By Dominic Evans
REUTERS BEIRUT: Arab League chief Nabil El-Araby said he had agreed a series of measures with President Bashar Assad Saturday to help end violence in Syria, as activists said Assad’s forces killed six people in their relentless crackdown on dissent.
After talks in Damascus with Assad, Araby said he would present the proposed measures to Arab foreign ministers who are due to discuss Syria’s five-month uprising against the Syrian president and his military assault on protesters.

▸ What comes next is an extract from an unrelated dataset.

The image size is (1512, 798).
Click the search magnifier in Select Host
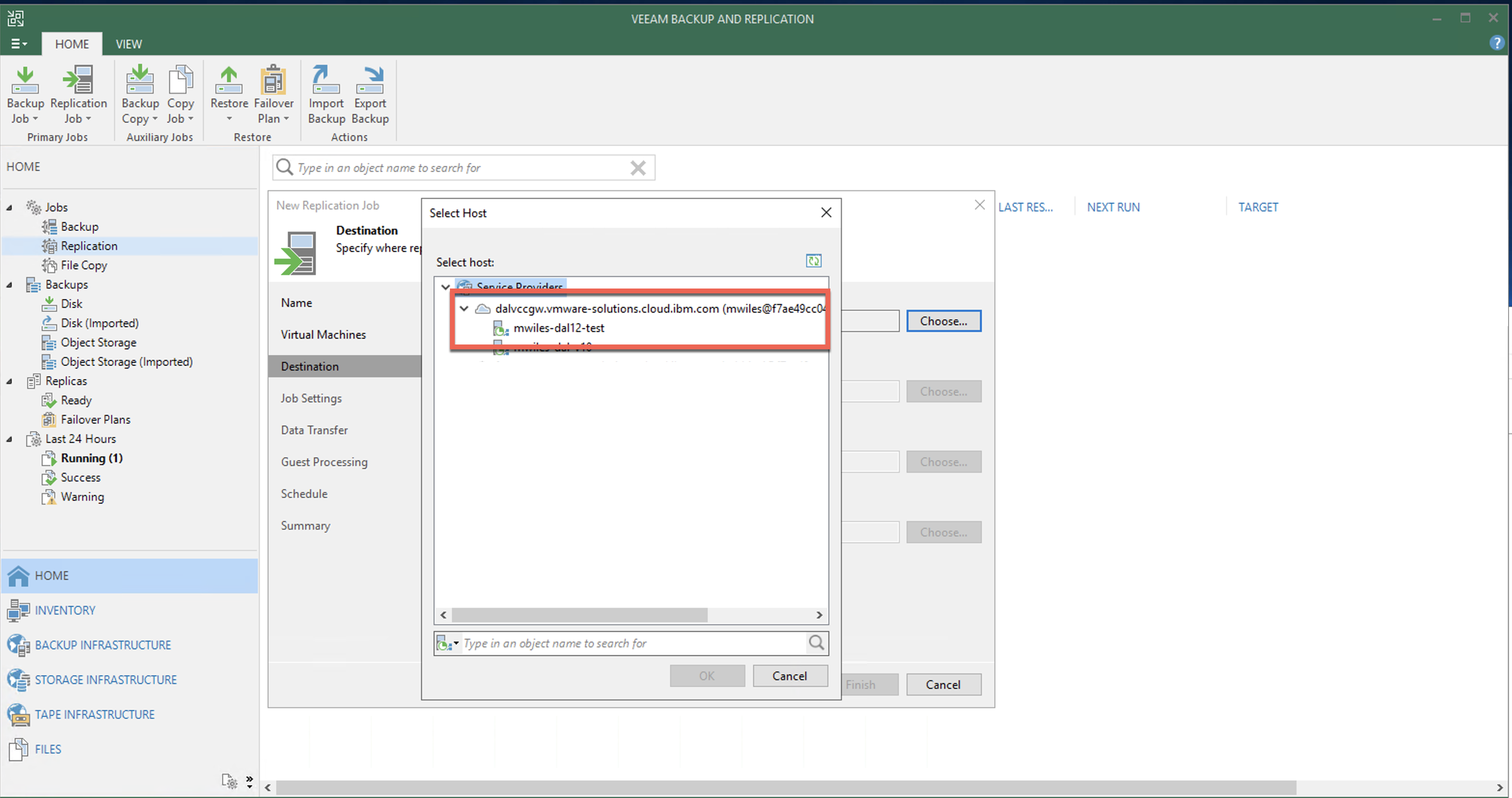816,643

“I focussed on the importance of an open national dialogue that encompasses all personalities on the basis of national reconciliation, in which the Arab League plays a main role,” Araby told journalists on his return to Egypt from Syria. He did not give details. The British-based Syrian Observatory for Human Rights said five people had been killed in the Bab Amro district of Homs during a sweep by troops and security forces, shortly before the Arab League secretary-general held talks with Assad.
A 45-year-old man was shot dead by security forces at a checkpoint in the northern province of Idlib, it added. Assad has responded to the wave of street protests, inspired by Arab uprisings that have overthrown three North African leaders, with a mix of repression and promises of reform that protesters have dismissed as too little too late. “I asserted to President Assad that the starting point is the need for reforms to emerge from the current crisis which Syria is passing through,” Araby said.
Foreign ministers of the 22-member Arab League told Syria two weeks ago to work to end the violence “and resort to reason before it’s too late.” They will meet again to discuss Syria on Sept. 13. The Cairo-based organisation has been under pressure to speak out more openly following the uprisings that ousted leaders in Tunisia and Egypt and led to the overthrow of Libyan leader Moammar Gadhafi – achieved with NATO air intervention endorsed by the Arab League.
The United States and European Union have imposed sanctions on Syria, and regional powers have grown increasingly critical of Assad, but no country has proposed the kind of international military action that helped bring down Gadhafi. Authorities in Damascus blame armed groups for the violence and say 500 soldiers and police have been killed since the unrest erupted in the southern city of Deraa in mid-March.
The United Nations says 2,200 people have died in the uprising, while a Syrian grassroots organisation says security forces have killed 3,000 civilians. Syria has barred most independent media, making it hard to verify accounts by activists and authorities. Activists said six people were killed during protests after midday prayers Friday.
In a change to their demands, demonstrators called for international protection to stop civilian killings in what has become one of the most violent responses to the Arab uprisings that have swept the Middle East and North Africa. Their calls were echoed Saturday at a meeting in Vienna of Syrian expatriates which brought together 30 representatives of Syrian civil associations in 15 European countries.
“After the events in Syria ... we are distancing ourselves from the Syrian regime and declaring it illegitimate. Our further goal is to support the Syrian revolution and the opposition,” said Amer al-khatib, who described himself as spokesman for the Syrian community in Austria.
Khatib said the group was collecting money to support the families of victims and lobbying host governments to take a hard line on the Assad government. It was also seeking a United Nations commitment to protect civilians, though it was not calling for foreign military intervention on the ground. Syria’s powerful neighbour Turkey has indicated that its patience is wearing thin given the lack of progress in its efforts to convince Assad to halt the military assaults.
The European Union, which banned imports of Syrian crude oil last week, moved closer Friday to banning investment in the oil industry, EU diplomats said. Syria is only a small oil producer but nearly all of its exports last year were bought by Europe, and European oil firms have investments there. However, there has been no hint in the West of any appetite for military action along Libyan lines. Syria has three times Libya’s population and, unlike Libya, is intricately linked to neighbours on the fault lines of Middle East conflicts.
Syria has long had a strong alliance with Iran but, in an unusual sign of unease, President Mahmoud Ahmadinejad urged Assad this week to open talks with the opposition, saying a military crackdown was “never the right solution.” Iran crushed its own anti-government street protests in 2009 after Ahmadinejad’s re-election.